The anger of the victim lobby is understandable, not so that of the two major parties. While Alliance and the SDLP have at least been consistent in their demands and have exhibited authentic non-partisan concerns, the same cannot be said of the DUP and Sinn Fein, both of whom, according to former SDLP leader Mark Durkan, bought into an amnesty proposal in 2005. Sinn Fein stood accused of only having exercised a U-Turn after weeks of nationalist pressure which saw the SDLP accuse:
Gerry Adams of forming an "alliance of sleaze" with Tony Blair allowing the government to bury the truth about state-sanctioned murder.
Moreover, Martin McGuinness stated in 2008 that:
I told Tony Blair and Jonathan Powell that what was required was for the British government to come out with its hands up and admit the truth of Bloody Sunday. In those circumstances there would have been no need for an inquiry.
So, not only were prosecutions not on the agenda, inquiries were to be shown the door as well.
Sixteen years on and the issue continues to to remain as contentious as ever, spurring divisiveness and an intense jockeying for position. Having resiled from their mutual acquiescence in the 2005 amnesty suggestion, Sinn Fein and the DUP are now going at it as if it were a matter of principle. The two most unprincipled parties on the island battling over principle conjures up the image of two bald men fighting over a comb.
The DUP primarily wants to protect the legitimacy of the war waged by the state and its actors and seeks prosecutions for IRA and INLA operations. Its support for the mass killer Soldier F left no room for doubt as to its skewed sense of justice. Sinn Fein, having a better sense of what is good for the optics, has chosen to play it in somewhat less partisan fashion. Nevertheless, it sees in prosecutions a weapon to beat the British state over the head with. Nothing wrong with that per se. The British state is good value for a drubbing on the matter. As Michael McDowell said of its motivation: "It is not about closure; it is all about preventing disclosure" Still, it leaves Sinn Fein playing with a hierarchy of victims hand while pretending otherwise.
Despite all its howling about the proposed statute of limitations, Sam McBride made the point that “Sinn Fein is no doubt secretly delighted.” The reasoning is best summed up by Newton Emerson in his observation that "the party will pocket an amnesty for republicans while playing to its base with a one-eyed pretence at opposition."
In order to have a go at the Brits, Sinn Fein for political opportunism has generated a discourse which effectively delegitimises the IRA campaign that some of its former leaders directed. It now claims to want anybody against whom there is evidence – IRA volunteers not excepted – to be tried by the British state in its no jury Diplock Courts.

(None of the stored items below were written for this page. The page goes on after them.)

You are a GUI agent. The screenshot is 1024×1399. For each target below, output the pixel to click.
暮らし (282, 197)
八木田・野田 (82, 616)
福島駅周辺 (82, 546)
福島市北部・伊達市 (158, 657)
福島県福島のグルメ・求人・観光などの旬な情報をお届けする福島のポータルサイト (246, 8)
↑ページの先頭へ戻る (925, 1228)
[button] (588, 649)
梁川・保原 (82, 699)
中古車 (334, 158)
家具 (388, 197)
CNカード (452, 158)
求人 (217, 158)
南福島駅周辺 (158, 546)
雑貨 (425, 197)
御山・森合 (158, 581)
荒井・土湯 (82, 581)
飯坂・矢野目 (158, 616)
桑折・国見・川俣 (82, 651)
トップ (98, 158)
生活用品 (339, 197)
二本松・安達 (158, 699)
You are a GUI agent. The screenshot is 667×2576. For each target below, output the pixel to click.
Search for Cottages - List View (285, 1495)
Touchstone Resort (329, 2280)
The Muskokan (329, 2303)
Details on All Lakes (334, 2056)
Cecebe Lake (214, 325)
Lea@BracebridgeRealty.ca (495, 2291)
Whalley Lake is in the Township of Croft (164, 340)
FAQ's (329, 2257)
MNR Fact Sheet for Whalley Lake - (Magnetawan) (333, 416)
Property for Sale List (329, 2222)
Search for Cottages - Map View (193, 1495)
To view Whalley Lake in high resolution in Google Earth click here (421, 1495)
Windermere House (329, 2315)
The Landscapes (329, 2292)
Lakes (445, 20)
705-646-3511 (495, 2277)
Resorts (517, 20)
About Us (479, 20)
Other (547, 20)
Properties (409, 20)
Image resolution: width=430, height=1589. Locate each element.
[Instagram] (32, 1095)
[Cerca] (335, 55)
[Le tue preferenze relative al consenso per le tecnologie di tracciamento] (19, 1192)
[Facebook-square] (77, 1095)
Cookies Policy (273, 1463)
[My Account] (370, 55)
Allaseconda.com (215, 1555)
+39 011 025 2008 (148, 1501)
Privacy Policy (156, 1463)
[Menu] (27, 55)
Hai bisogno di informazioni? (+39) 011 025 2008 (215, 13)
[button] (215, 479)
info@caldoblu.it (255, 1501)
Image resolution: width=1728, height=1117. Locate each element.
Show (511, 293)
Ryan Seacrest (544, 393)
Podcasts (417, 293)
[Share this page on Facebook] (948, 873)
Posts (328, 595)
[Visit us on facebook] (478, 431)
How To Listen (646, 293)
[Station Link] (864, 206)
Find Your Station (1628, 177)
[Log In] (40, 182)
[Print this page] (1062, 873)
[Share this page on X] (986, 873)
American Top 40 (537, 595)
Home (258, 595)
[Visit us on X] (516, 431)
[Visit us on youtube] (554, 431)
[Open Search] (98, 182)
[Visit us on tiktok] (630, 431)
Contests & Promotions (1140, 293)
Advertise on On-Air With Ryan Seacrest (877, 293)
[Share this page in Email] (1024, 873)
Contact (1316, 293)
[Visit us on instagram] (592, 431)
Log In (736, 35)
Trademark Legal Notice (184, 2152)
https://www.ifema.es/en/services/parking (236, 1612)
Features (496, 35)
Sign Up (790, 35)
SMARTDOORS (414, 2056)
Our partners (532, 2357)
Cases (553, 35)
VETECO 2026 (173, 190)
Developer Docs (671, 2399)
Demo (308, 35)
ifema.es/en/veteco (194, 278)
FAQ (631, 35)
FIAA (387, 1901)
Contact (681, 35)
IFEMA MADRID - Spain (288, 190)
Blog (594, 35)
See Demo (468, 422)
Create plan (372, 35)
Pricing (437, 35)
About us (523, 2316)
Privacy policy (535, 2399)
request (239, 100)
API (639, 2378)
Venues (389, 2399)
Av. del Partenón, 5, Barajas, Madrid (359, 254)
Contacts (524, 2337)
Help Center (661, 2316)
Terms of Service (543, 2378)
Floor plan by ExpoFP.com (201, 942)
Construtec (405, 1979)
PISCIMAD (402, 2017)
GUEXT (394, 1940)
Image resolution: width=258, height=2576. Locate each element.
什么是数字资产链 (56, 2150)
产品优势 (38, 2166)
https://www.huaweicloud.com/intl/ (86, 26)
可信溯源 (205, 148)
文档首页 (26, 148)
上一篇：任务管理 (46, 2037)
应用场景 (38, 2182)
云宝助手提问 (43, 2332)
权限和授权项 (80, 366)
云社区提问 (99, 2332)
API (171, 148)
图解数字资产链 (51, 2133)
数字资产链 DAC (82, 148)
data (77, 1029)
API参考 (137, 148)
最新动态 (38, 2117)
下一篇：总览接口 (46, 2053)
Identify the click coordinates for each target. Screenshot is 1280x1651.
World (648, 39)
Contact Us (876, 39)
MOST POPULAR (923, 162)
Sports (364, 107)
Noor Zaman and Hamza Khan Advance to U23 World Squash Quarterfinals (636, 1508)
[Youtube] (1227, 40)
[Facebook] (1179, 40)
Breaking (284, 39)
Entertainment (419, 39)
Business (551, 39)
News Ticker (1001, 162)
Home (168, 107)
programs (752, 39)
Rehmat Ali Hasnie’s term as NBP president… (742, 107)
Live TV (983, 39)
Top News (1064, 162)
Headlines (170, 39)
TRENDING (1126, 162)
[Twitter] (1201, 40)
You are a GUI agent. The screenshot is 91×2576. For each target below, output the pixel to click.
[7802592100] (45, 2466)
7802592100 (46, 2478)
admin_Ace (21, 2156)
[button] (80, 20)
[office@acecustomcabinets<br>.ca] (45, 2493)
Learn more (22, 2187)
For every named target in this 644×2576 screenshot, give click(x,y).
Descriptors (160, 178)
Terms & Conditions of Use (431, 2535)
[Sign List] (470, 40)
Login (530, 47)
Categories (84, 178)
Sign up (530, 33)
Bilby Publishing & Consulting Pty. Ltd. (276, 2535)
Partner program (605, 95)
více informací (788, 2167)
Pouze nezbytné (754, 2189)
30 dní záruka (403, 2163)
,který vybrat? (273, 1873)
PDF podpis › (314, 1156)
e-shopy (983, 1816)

The party is discursively and publicly lending its support to the prosecution of former IRA volunteers. Yet, rather than supporting appearance in the dock of those who in some instances may have been sent out by Sinn Fein leaders acting in their IRA capacity, the ethical stand to take would be for those same leaders to stand in the dock with the former volunteers they claim to want prosecuted. People would at least take them seriously about bringing closure. But like the Tories, the real objective is preventing disclosure.
Does Sinn Fein call on those with information that might help lead to the prosecutions of former IRA members to pass it on to the police? When Gerry Adams was arrested in 2014 on suspicion of killing Jean McConville, the party held public rallies opposing his arrest and labelled people informers, none of whom had passed information to the police.
It seems little has changed. Barra McGrory when head of the Public Prosecution Service made it clear that the people with "most to fear from the Stakeknife investigation" were former IRA personnel. At a recent court hearing in Belfast, Counsel for Jon Boutcher, the head of Operation Kenova, expressed his fears in relation to efforts being made to hamper his investigation.
Based on Mr Boutcher’s concerns, counsel claimed there is a real risk to that prosecutorial process. The court heard terrorist organisations are still actively trying to prevent the prosecution of their members, as well as identifying those who may assist with the ongoing inquiries ... He also makes it crystal clear that there is ongoing subversive activity in respect of those potential witnesses - threats, intimidation, monitoring and gathering of information are all identified by Mr Boutcher.
Some dead are more equal than others.